X-Man Making Presence Felt
October 22, 1992
Xavier McDaniel appears to have resumed where he left off last season; he has been leading with his elbows and forearms during the Celtics' exhibition games. Are fists next?
"I'm not going to back down from anyone," McDaniel said. "What would you do if someone was going to hit you? I'm going to fight back."
McDaniel tangled with Charles Barkley in Phoenix and Karl Malone in Salt Lake City, despite being at a 50-pound weight disadvantage. Among other things, the matchups raise the question of whether a 205-pounder such as McDaniel should be expected to compete with the elite power forwards of basketball. McDaniel has said he is willing to fill the power forward role, but not permanently. Apparently, he will attempt to do so on his terms.
"I said I was going to play hard for 82 games," McDaniel said. "I can't guarantee anything else. I can't guarantee there won't be a shooting slump; all shooters go through slumps. But I can guarantee I will play hard all the time."
McDaniel's definition of extra effort apparently includes pushing opponents to the brink of fisticuffs and antagonizing referees.

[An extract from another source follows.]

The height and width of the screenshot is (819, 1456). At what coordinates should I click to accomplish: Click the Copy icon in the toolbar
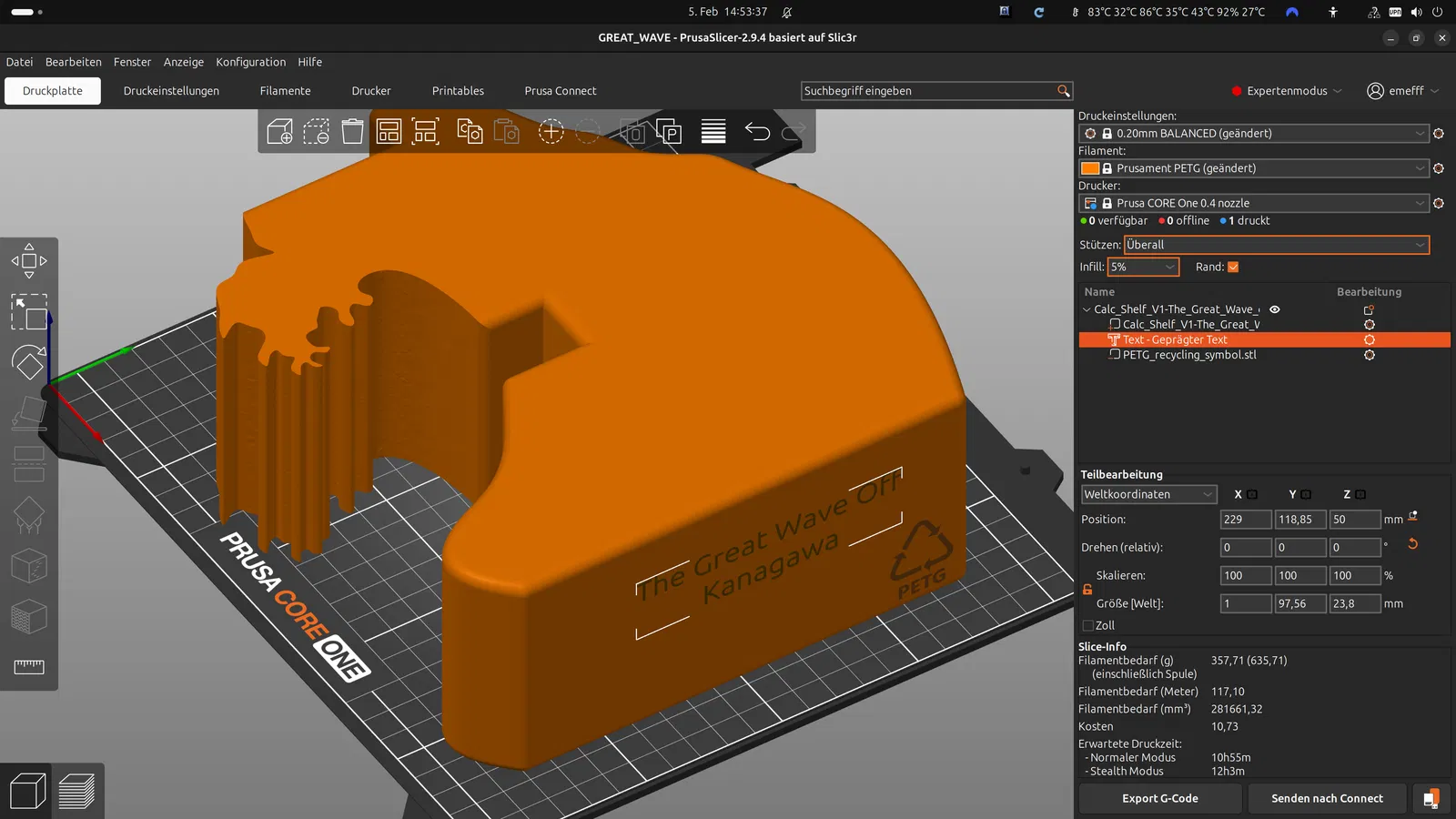[470, 132]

"I'm not afraid to go to war with Karl Malone," McDaniel said. "I'm not afraid of any of them. It's all about playing hard, playing physical.
"That's the type of person I am. I'm not going to back down from Charles Barkley or anyone else. It's not personal. It's about respecting me as a player. Karl almost took it personal, but he held back."
And if Malone had not controlled himself?
"They would have sent me to the Utah jail," McDaniel said. "I'm not going to just let someone hit me. I have a right to defend myself."
McDaniel, 29, said he also cursed at official Eddie Rush, but that the expletive was uttered in the heat of battle.
"He took it personal and called four fouls on me," McDaniel said. "All I told him was to respect me as a man.
"I just have to stop fouling people and play better defense. We've got officials in the game and we have rules, so if you go over the limit, you're out. I just want to make sure we win, and I'll score points, rebound and do everything it takes to win. That is why athletes are so high-paid, because every organization wants to win the championship."
Professional franchise owners also want their highly paid players to avoid injuring themselves. The downside of a punchup is that both parties are at risk; the most graphic example in the NBA is probably the 1977 Rudy Tomjanovich-Kermit Washington brawl.
"He will play hard and I expect that some guys are not going to like being pounded by the X-Man," Celtics coach Chris Ford said. "He might force our guys to play physically as well.
"Once the regular season begins, X will know how far to push. He knows the officials and what they will call. Every night the game is officiated differently. The officials have been told to clean up the post play, and I'd like to see that for our sake.
"But I don't think red flags are going up in the NBA for the officials to look out for X. He'll adjust. It won't do anyone any good for him to get thrown out of games."